First. we will a threshold to prevent basic noise. If it less than say .2v(any value I don’t know what is an accurate guess), it will stay off no matter what. Then we will create a second threshold for the music. Each pin of the RGB strip represents a frequency and when a threshold is reached, the lights will turn on. The threshold of each frequency is determined by a value above the average magnitude of the frequencies from the mono audio input. A percentage for example! If the average was 50%, the threshold could be at 65%. The brightness of the lights is determined by how much the magnitude of the frequency is over the threshold. If a frequency hit 65.1%, the light will turn on, at 64.9% its off. This is so only the louder than average sounds are displayed. However, that percentage is low enough to allow multiple pins to be activated simultaneously. Because when multiple pins are activated at once, we will create different colors of light. In essence, we can create every color possible. My thoughts are that this “percentage” can come from smoothing the data out. http://arduino.cc/en/Tutorial/Smoothing. A sample of say 3 seconds will determine what amplitude the frequencies need to meet that threshold(65%) requirement to turn on. If the threshold is made, the lights will start at a value of 60 for example and so by the time they it hits 80%, it reached the 255 max value for that pin…Is this possible?

kdolf:
I understood from the code that you added the magnitudes from the R/L then divided it by 2 to reach an average magnitude. This simulated the mono and gave you one magnitude which was then broken up into the 7 frequencies, right?

Right.

kdolf:
We are cutting out a 7th bandwidth, the highest one. We have 6 bandwidths and each pin(red, green, blue wire) represents a bandwidth for each strip. We are still keeping Pair A(lows) and Pair B(highs) the same. They just won’t overlap. The mids will be infused into Pair B.

OK, seems simple enough. What freq band controls the R, low pair ? Same question but high pair ? And, you guessed, repeat for G and B, low and high ?

kdolf:
First. we will a threshold to prevent basic noise. If it less than say .2v(any value I don’t know what is an accurate guess), it will stay off no matter what. Then we will create a second threshold for the music.

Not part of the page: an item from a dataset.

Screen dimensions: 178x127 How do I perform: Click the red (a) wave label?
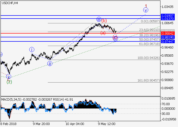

Each pin of the RGB strip represents a frequency and when a threshold is reached, the lights will turn on. The threshold of each frequency is determined by a value above the average magnitude of the frequencies from the mono audio input. A percentage for example! If the average was 50%, the threshold could be at 65%. The brightness of the lights is determined by how much the magnitude of the frequency is over the threshold. If a frequency hit 65.1%, the light will turn on, at 64.9% its off. This is so only the louder than average sounds are displayed. However, that percentage is low enough to allow multiple pins to be activated simultaneously. Because when multiple pins are activated at once, we will create different colors of light. In essence, we can create every color possible.

Sure, look at the *map()* function.

http://arduino.cc/en/Reference/Map

kdolf:
My thoughts are that this “percentage” can come from smoothing the data out. http://arduino.cc/en/Tutorial/Smoothing. A sample of say 3 seconds will determine what amplitude the frequencies need to meet that threshold(65%) requirement to turn on. If the threshold is made, the lights will start at a value of 60 for example and so by the time they it hits 80%, it reached the 255 max value for that pin…Is this possible?

Certainly possible but be careful ... you're implementing a form of ALC (or AGC) Automatic Level/Gain Control. That can lead to some odd results. I will say that 3 secs is a bit long, your strips are lighting to music up to 3 secs old. I think you want the video and audio to be more in-sync than that. But it's a good idea, make that 3 secs easily changeable when it's all coded up.

kdolf:
Mainly take a look at how the power is connected. I’ll respond to your last thread shortly! I ended up with an UNO.

Looks good though I couldn't tell which Uno pins were being used to drive the ULNs. It's always worth the time to document your final wiring scheme. IIRC an Uno means using some pins that aren't 'natively' connected to timers to do hardware PWM. That's fine as PWM can be done in software, albeit more slowly. Good thing is ... you don't need or want fast.